Said Sgt. Chad Wooten, a section leader with Combined Anti-Armor Team 1, Weapons Co., BLT 3/6, 24th MEU.
As a 24th MEU BLT asset, CAAT teams are designed to push ahead of the battalion and create blockades to isolate enemy threats and control the flow of battle. The training centered on all the details involved with conducting raids, including military operations in urban terrain, understanding the roles and tasks of the company’s platoons, and the employment of the MEU’s assets to ensure mission readiness.
“If you look at our area of responsibility for our deployment with the 24th MEU, we are looking at a whole different array and variety of potential mission sets,” said Wooten, a Dallas native. “So when I look at the CAAT and light armored reconnaissance packages, whether it is light, medium or heavy, we are ready for most things the MEU commander can task us with.”
The light package allows them to use the least amount of vehicles possible and people on the ground while the heavy package can send upwards of 30 light armored vehicles and eight or more CAAT vehicles.

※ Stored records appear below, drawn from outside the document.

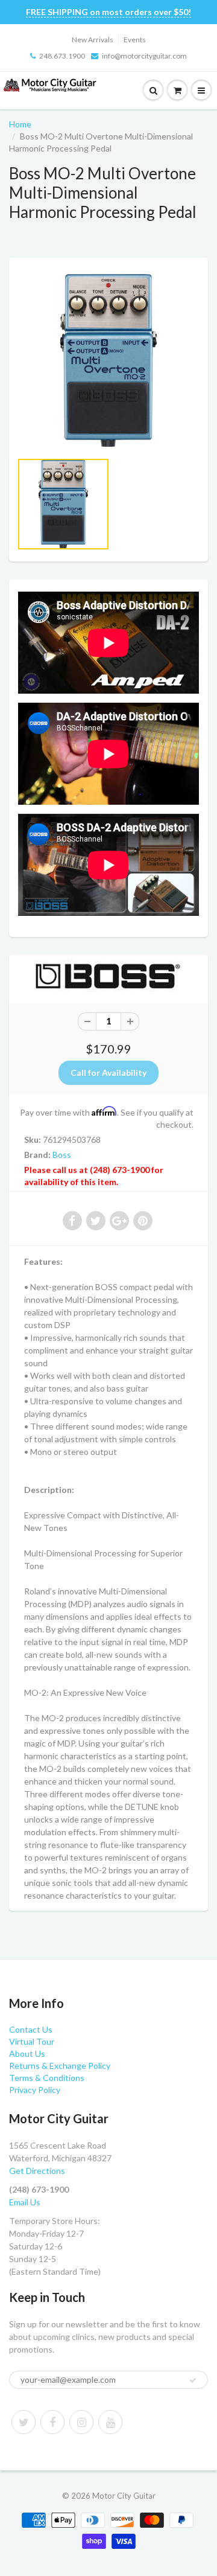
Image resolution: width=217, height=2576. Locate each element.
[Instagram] (81, 2422)
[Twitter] (23, 2422)
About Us (27, 2053)
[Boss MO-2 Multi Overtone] (108, 360)
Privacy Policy (34, 2090)
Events (135, 39)
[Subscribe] (193, 2380)
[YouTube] (110, 2422)
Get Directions (37, 2170)
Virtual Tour (31, 2041)
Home (20, 124)
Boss (61, 1154)
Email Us (24, 2202)
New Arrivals (92, 39)
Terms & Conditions (46, 2078)
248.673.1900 (62, 55)
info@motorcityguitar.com (144, 55)
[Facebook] (52, 2422)
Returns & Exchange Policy (59, 2065)
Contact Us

The medium package lies somewhere between the other packages, explained Wooten.
“You have to be able to flex and go from humanitarian mission, to non-combatant mission, to kicking in doors and sending rounds down range in the flip of a second. Since day one, the Marines really showed an aptitude to pick up that mindset, put it down, and then immediately pick it back up,” said Wooten. “I look forward to future actions using the lessons we have learned this week.”
The Marines and sailors with BLT 3/6 completed its raid packages in preparation of the 24th MEU’s upcoming deployment. It was also an opportunity for VMM-365 (Rein) to train with the BLT.
Over the years, the 24th MEU has responded to various scenarios ranging from full-scale combat operations to humanitarian assistance and disaster relief. Raid packages, along with a variety of other pre-deployment training exercises, will prepare the roughly 2,500 Marines and Sailors for any mission the commander may ask of them.